APPRENTICESHIPS IN THE TATTOO INDUSTRY
We are constantly asked if we have any tattoo apprenticeships or know anywhere that does. There is lot of misinformation about apprenticeships, so we thought we would do our best to set the record straight
We are often approached by members of the public interested in a career as a tattoo artist. The number one question they all ask is "What qualifications do you have?". The long and short of the matter is we have none. There are no recognised qualifications to become a tattoo artist. There are however lots of companies out there claiming to offer "courses". They range from a full day of intensive study to an all-in-one “become qualified in just two weeks” course. We would strongly advise everyone to stay well away from this type of gimmick. Becoming a tattooist takes some serious hard work and time. The learning never stops and to progress you need to constantly push yourself to learn new styles and techniques. These skills simply can’t be taught in a couple of weeks' crash course!
Your portfolio is the first step to securing an apprenticeship. Due to the surge in popularity of this industry there are a lot of people out there trying to secure one, so you need to stand out from the crowd and make yourself distinguishable. A well-presented portfolio will show how serious you are; the more you have in it the better but show a range of work, 50 drawings of the same thing will not impress! Also, be original! Don’t just rip off other artist’s designs from magazines and the internet. Be creative and confident enough to present your own ideas and styles. Don’t just take inspiration from the typical tattoo media; use fine art, comics, realism etc. to showcase your versatility. You are only limited by your own imagination.
WHAT TO EXPECT
You won’t be tattooing straight away. There are lots of things that need to be learned and perfected before you will be ready to pick up a machine. TV shows like “Miami Ink” and “Tattoos After Dark” have glamorised what it is like to work in this industry and be an apprentice. In truth it is not the "Rock-n-roll" lifestyle people believe it to be. The reality is a lot of hours of concentration and hard work, often long after the last customer has gone home. Expect to cover reception and daily duties for a while, so your mentor can see you are serious before they gift you with the skills and knowledge of a lifelong career…for free! Do not expect to be allowed to tattoo clients for your own practice straight away, this will come but in the first instance it may be fake skin and fruit for yours and the clients’ safety.
DO'S AND DON'TS
Don't buy your equipment off some shoddy site and practice at home. The moment you do this you will instantly be branded a "scratcher" and run the risk of not being taken seriously. Apprenticeships exist so you can be taught all aspects; it isn’t just about putting something amazing on skin. The hygiene aspect is of the utmost importance.

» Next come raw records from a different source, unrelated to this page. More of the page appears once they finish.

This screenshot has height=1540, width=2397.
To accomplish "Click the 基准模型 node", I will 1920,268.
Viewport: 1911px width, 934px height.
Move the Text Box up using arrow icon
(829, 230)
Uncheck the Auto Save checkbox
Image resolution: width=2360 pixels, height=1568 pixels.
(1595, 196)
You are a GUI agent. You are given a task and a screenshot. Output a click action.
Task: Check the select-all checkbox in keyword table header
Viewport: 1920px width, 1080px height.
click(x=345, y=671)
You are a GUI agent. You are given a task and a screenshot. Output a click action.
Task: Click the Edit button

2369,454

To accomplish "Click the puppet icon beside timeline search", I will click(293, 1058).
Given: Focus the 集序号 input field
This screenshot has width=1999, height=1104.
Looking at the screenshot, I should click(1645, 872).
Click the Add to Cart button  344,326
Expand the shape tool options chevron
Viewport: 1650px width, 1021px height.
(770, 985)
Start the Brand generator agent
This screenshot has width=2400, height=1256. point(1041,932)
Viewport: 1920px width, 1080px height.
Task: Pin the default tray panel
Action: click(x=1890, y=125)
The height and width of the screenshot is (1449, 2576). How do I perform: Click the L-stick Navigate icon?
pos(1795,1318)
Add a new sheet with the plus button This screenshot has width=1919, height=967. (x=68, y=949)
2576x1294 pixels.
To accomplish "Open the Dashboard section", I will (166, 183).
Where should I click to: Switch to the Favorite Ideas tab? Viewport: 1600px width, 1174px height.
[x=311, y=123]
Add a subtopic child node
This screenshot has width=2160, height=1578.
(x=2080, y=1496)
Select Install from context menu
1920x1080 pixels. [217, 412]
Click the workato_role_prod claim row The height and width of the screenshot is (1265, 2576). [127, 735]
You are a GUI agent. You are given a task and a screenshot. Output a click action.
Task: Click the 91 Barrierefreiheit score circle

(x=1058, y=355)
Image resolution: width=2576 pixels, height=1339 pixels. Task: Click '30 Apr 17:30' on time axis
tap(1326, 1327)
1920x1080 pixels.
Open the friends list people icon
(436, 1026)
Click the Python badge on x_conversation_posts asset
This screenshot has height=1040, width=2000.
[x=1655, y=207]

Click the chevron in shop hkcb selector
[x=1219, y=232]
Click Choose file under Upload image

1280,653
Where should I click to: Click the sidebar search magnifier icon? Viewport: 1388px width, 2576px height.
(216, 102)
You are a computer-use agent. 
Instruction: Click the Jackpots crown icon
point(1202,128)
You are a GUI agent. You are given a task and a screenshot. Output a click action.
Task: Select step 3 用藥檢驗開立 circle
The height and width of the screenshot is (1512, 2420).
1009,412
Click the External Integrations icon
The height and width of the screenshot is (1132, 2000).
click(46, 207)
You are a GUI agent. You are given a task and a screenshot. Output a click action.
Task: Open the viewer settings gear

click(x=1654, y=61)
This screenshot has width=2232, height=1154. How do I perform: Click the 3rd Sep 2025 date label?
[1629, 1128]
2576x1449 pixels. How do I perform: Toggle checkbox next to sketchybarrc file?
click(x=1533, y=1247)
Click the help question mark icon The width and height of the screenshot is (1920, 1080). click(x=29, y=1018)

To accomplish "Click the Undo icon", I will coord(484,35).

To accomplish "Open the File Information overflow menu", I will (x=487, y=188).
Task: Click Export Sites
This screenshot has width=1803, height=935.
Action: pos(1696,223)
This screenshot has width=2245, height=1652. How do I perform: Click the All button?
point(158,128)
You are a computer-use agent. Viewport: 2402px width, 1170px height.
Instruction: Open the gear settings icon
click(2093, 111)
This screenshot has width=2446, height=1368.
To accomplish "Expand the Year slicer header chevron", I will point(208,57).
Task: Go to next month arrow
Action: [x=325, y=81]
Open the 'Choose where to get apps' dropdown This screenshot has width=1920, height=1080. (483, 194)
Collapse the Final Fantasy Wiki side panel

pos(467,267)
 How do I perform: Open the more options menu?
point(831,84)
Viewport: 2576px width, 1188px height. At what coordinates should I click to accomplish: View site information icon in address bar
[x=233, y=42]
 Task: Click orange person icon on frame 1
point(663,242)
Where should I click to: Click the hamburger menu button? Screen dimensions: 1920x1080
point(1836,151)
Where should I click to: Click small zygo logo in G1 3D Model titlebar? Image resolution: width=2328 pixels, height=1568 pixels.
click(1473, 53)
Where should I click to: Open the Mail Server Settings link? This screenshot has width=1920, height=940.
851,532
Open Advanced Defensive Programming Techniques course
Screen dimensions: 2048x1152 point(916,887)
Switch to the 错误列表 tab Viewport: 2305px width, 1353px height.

Don't expect an apprenticeship because you are tattooed. Having tattoos and knowing how to tattoo are two separate things.
Do go in to studios to ask for an apprenticeship and present your portfolio. Artists were all apprentices once and walking into a studio isn’t easy. But you’ll look keen and committed and will create the right first impression with the studio.
Do show variety in your portfolio. Don't stick to one style and pigeon-hole yourself. Even if there is a style you love, tattoo artists need to be flexible and be able to give the customer the style they want.
Do make sure you leave your ego, attitude and personal problems at the door.
Do make sure you research the studio and artists you are approaching for an apprenticeship. You want to make sure they are highly skilled and have been in the industry for a decent amount of time. Quite often people will claim to have been in the industry a while when in fact they learnt at home and have been in a studio all of five minutes.
Do make sure that this is what you want to do. It’s a struggle, commitment and sacrifice. It isn’t a quick money-making scheme and it isn’t easy. Yes, you can earn fantastic money doing a job you love with some of the most interesting people you could meet, but it takes time! You also must take into consideration the high costs of overheads. Ask other artists what it is really like to work in this industry.
Do listen to constructive criticism and take it on board. If you can’t take criticism or improve on what you have then potentially you aren’t cut out for this industry.
Do make sure you are reliable. You are going to be asked to do things you don’t want to do, sometimes they will be mundane tasks to prove your commitment. This isn’t unreasonable, after all they will be giving you all their knowledge and teaching you skills for a life long career.
Do not expect your apprenticeship to have the schedule of a classroom. You will be based in busy, working studios. Things come up and sometimes that day’s ideas might not go to plan but make the most of it and use that time to draw, observe, ask questions, improve your customer service skills…. the list is endless!
Finally, if no-one will take you on and you are receiving nothing but negativity when presenting your portfolio, you need to work harder on your portfolio or your attitude. Tattooing is not for everyone and most people have to accept that they are not right for it.
Remember, show up, be reliable and in the words of Dwayne 'The Rock' Johnson, “be the hardest worker in the room”.